On Wed, Oct 14, 2015 at 1:02 PM Renato Golin <renato.golin at linaro.org>

> On 14 October 2015 at 20:35, Tanya Lattner via llvm-dev
> <llvm-dev at lists.llvm.org> wrote:
> > Related specifically to the developers meeting, we are growing quite
> > rapidly. For the past few years, we have been increasing our attendance
> from
> > 50 at the start to now over 350 attendees. With this many people (and
> many
> > new to the community), it seems important to have a code of conduct to
> refer
> > to and possibly *prevent* any incidents from happening. And for some
> people
> > (not sure exact percentage), it makes them feel more comfortable
> attending a
> > conference that has a code of conduct.
> Just an honest and simple question: would it make sense to have a
> different code of conduct for meetings and the rest?
> I know it sounds like a bad idea, but my rationale is that maybe this
> would at least solve some of the points that socially inept people
> feel pressure on the current proposal.
> Because the consequences of a physical meeting can be a lot tougher
> than any electronic one, and because timing is of the essence, the
> wording *has* to be stronger and an executive decision has to be
> implemented.
> But such strong wording and harsh unappealable consequences do make
> us, of the anti-social variety, very frightened. We grew in a world
> that never made sense, and we have suffered our childhoods and
> adulthoods in constant fear of irrational (to our minds) reprimands.
> This is not a simple matter, it's quite real and have made me
> seriously consider many times leaving the open source realm for good.
> I have left jobs and regressed in my career because of things like
> that.
> From the very wording in the proposed CoC, we don't want to leave
> anyone behind, including physical and mental disabilities. If that's
> true, and we really mean it, than imposing such a harsh CoC from the
> majority of opinions is exactly the opposite of that. People like me
> are clearly not the majority, the NAS UK estimates 1 every 100 people
> in England has some form of autism, but that's the whole point of a
> CoC, is to not forget about the people with some form of fragility.

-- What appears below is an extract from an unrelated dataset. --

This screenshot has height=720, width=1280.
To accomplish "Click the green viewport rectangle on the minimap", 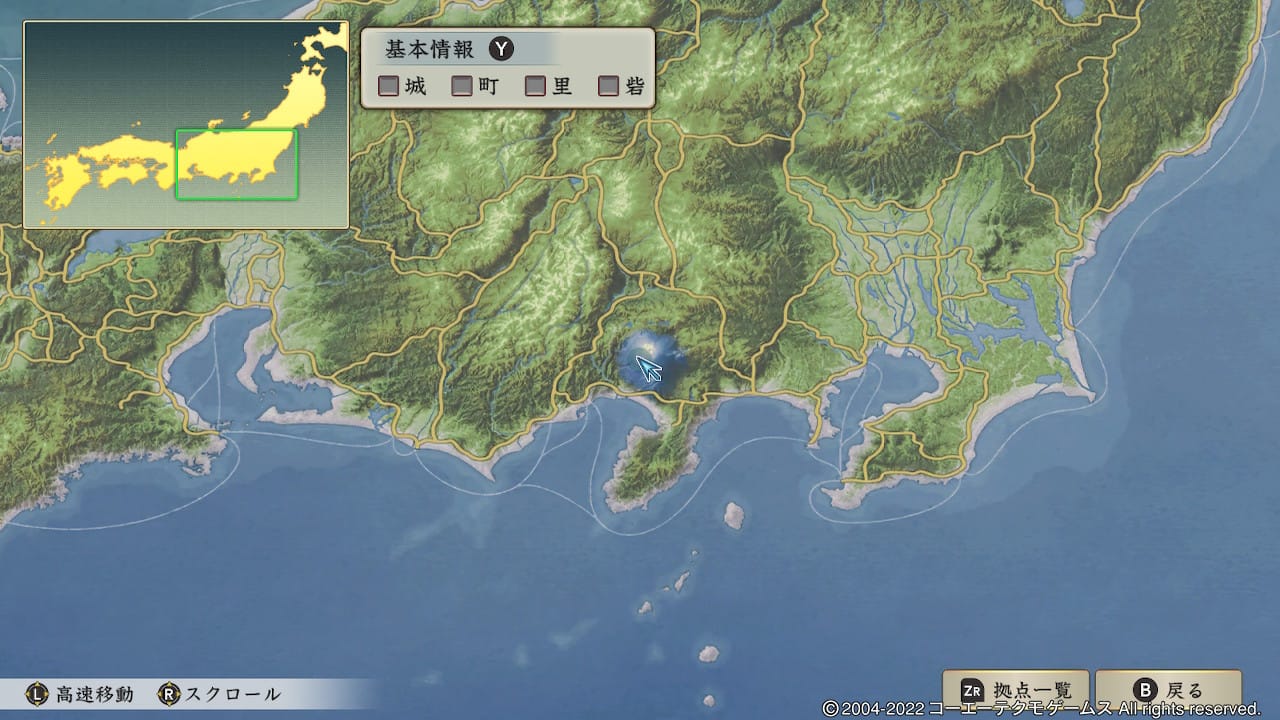I will tap(236, 163).
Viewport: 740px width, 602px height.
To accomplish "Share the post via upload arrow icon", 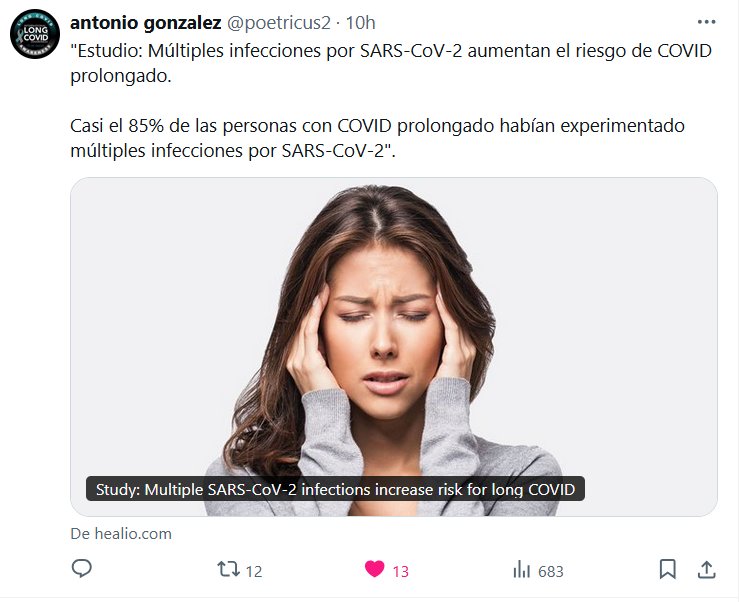I will pos(706,569).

There is an extremely large difference between fragility and an inability
to be polite and respectful.

I do not think there is a useful way for us to encourage and welcome
individuals who, for whatever reason including medical reasons, are
literally *incapable* of interacting in a social setting in a civil,
polite, and respectful manner. That would be a no-win situation. But
reality is not this cut and dry or black and white.

I have both friends and colleagues with autism and other severe mental,
social, and cultural challenges. And yet, they are not *incapable* of this.
Certainly, sometimes, it is a significantly greater challenge for them to
understand why people react in the way that they do. However, they take on
that challenge and learn and succeed at being wonderful people. Do they
have to work harder than I do? Some of them probably do. Do I try to
sympathize, remain patient, and help them as much as I can? Absolutely.
Does any of this mean it is *ok for them to be disrepectful?* Absolutely

This is a tradeoff between effort on your part to be polite and respectful,
potentially *a tremendous amount of effort*, and both causing direct and in
some cases irreversible emotional damage to someone and furthering an
entrenched and harmful bias in our community as well as the larger industry.

I think it is reasonable to ask people to undertake the effort, even though
for some it will be a very significant effort. For example, this discussion
and getting a strong and effective code of conduct is a *tremendous* effort
for me. It is worth it. I couldn't think of a better cause to pour my
energy into than making more people feel welcome in our open source

And I do want you to feel welcome here. I just *also* want you to put forth
the necessary effort to keep your communication at the high standard we
have here. And I have seen you do so! I *know* that you are in fact capable
of communicating effectively *and* in line with the proposed code of
conduct. So I truly hope you do not feel discouraged.